# WHAT THE TASK ASKS:
Write down nothing except how many lines in the entries contain "height".

Start of Block

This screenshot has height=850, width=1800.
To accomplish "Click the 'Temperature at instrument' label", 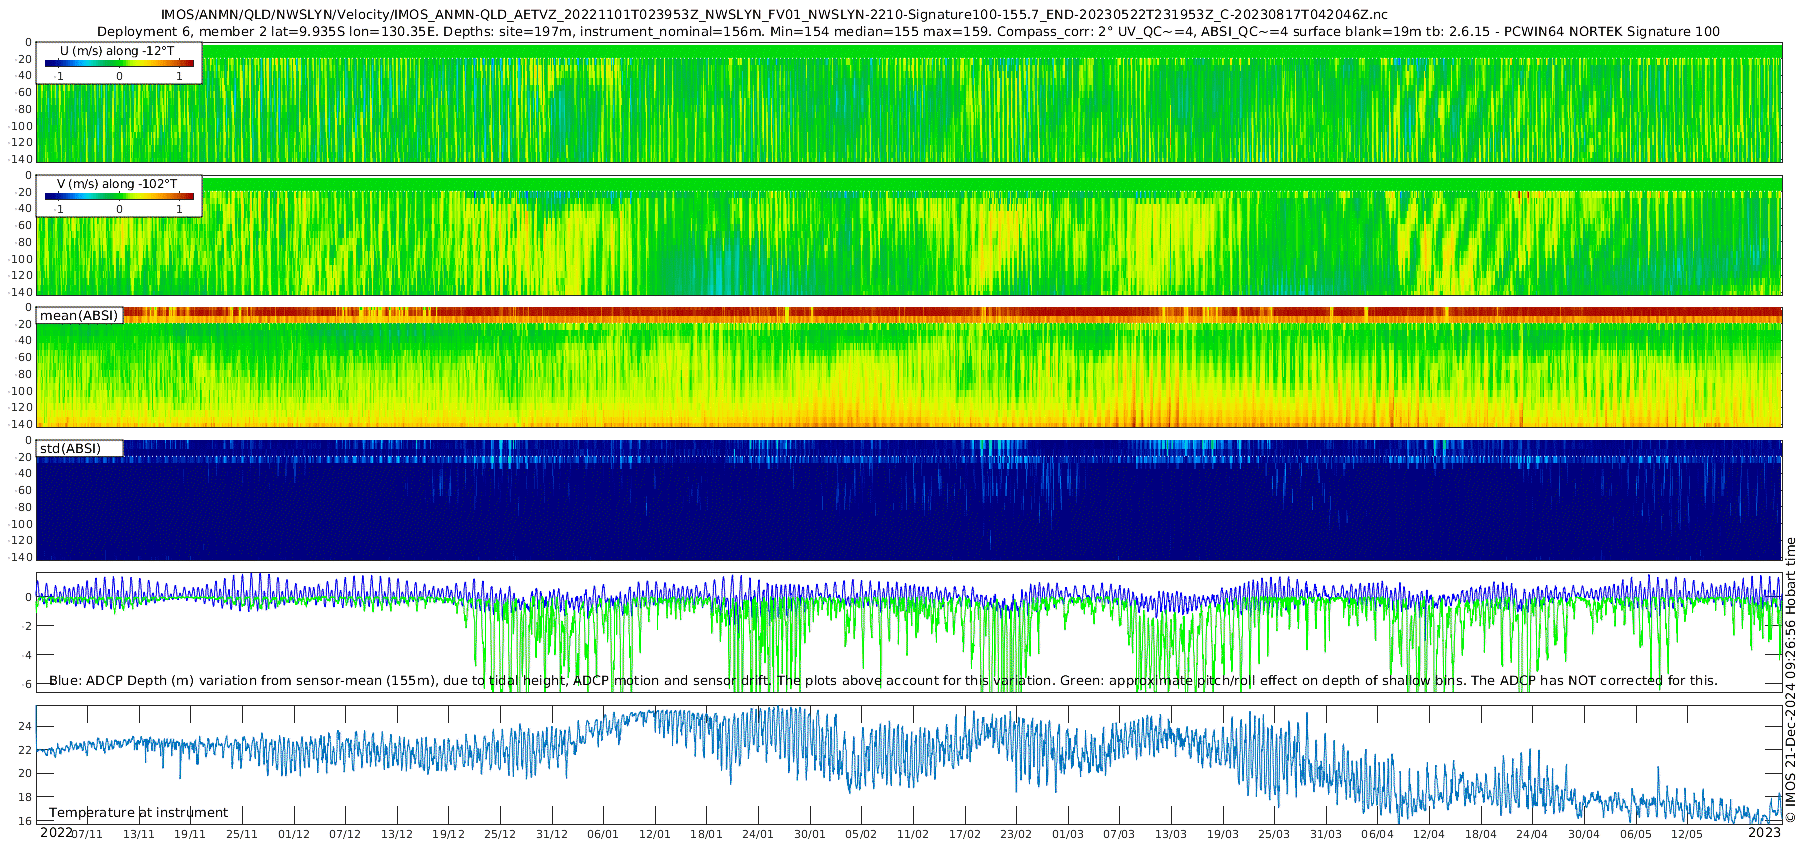I will pyautogui.click(x=138, y=812).
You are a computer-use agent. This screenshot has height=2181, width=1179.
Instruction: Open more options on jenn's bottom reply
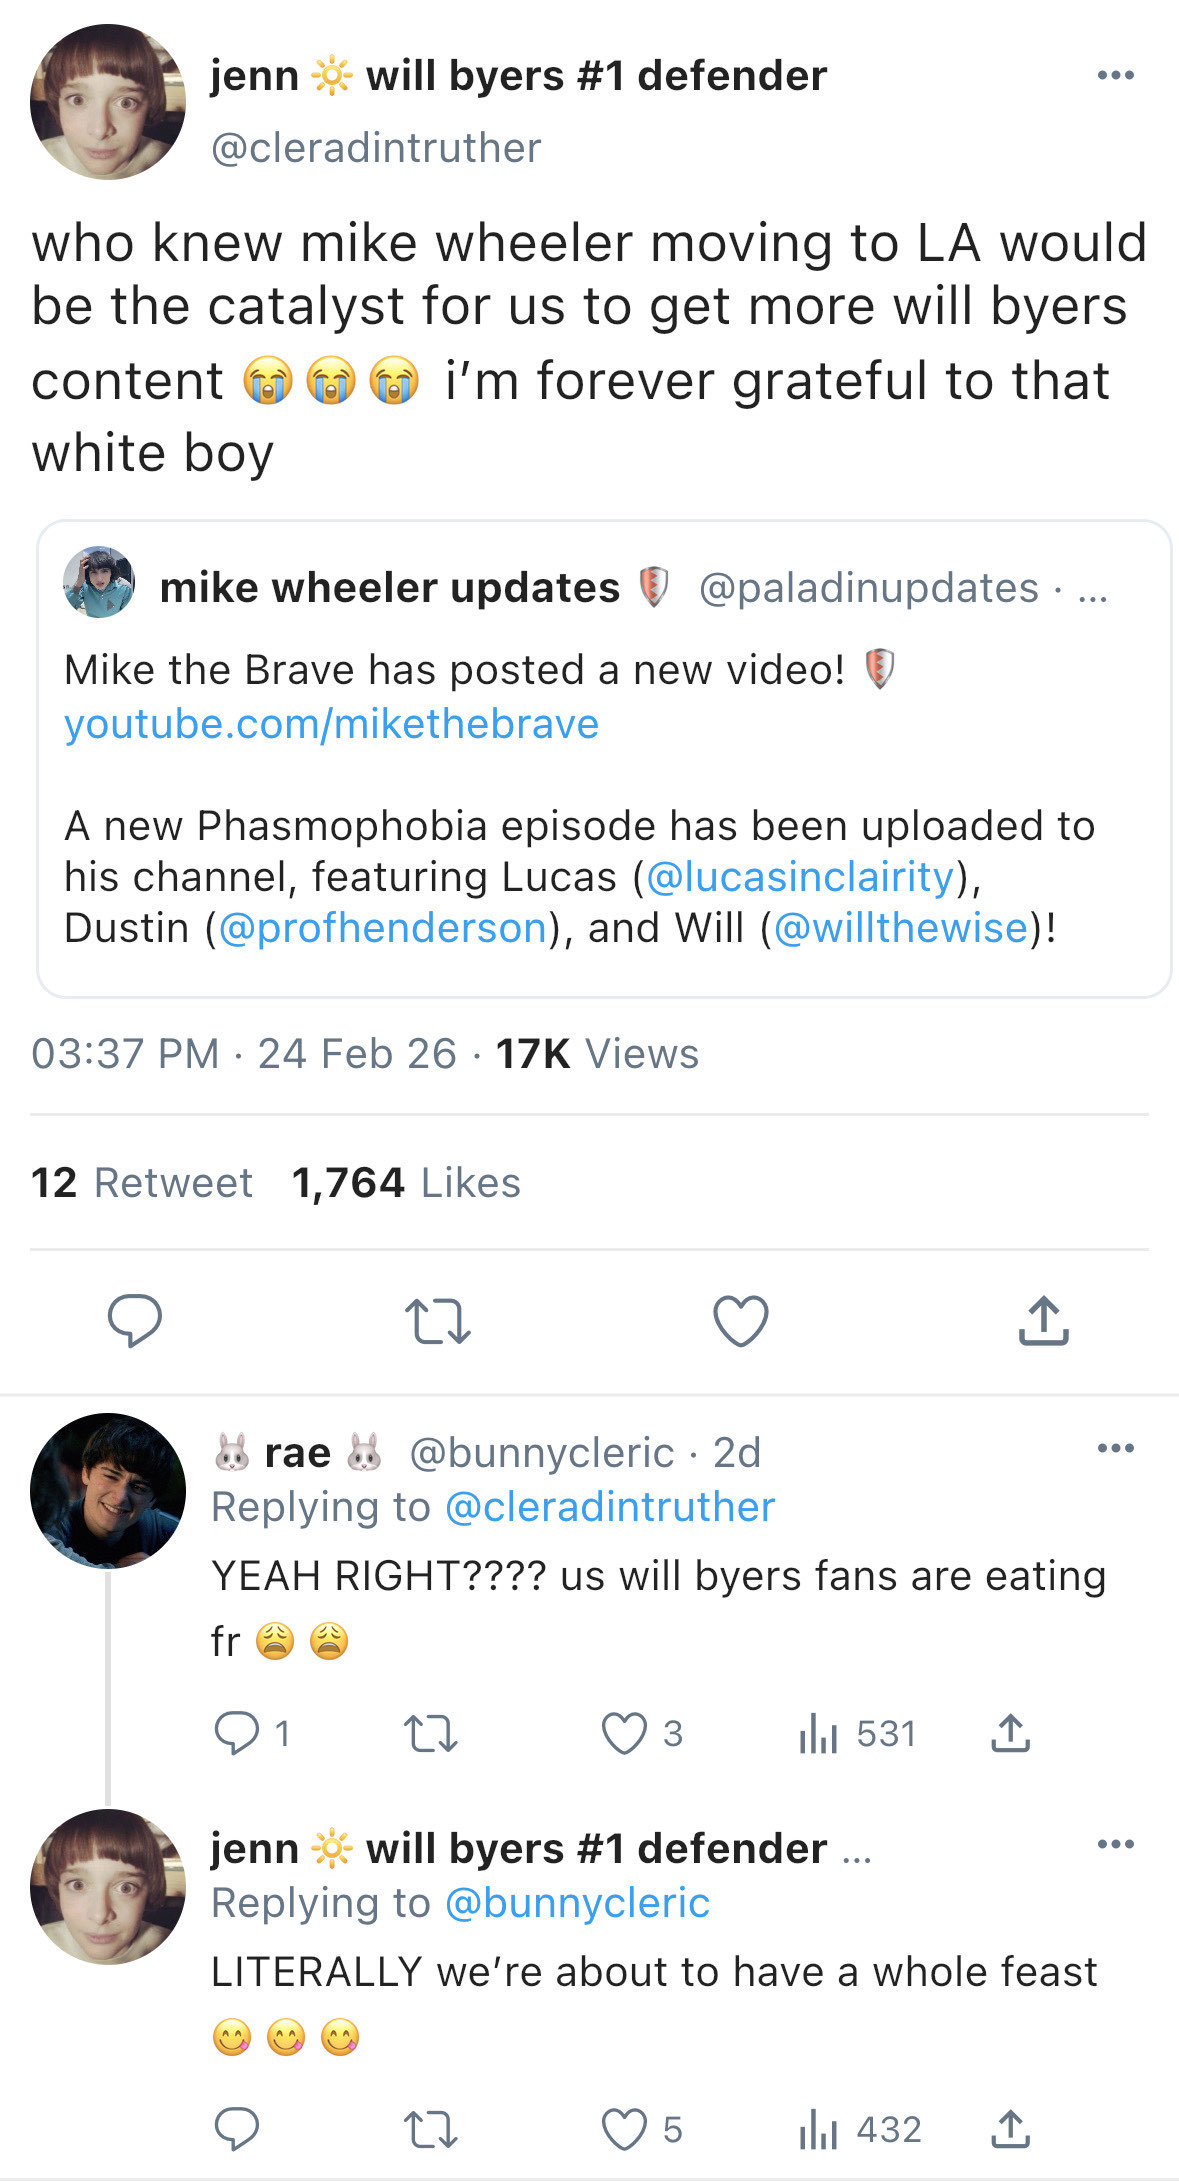click(x=1115, y=1844)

End of Block

# YOUR RESPONSE:
2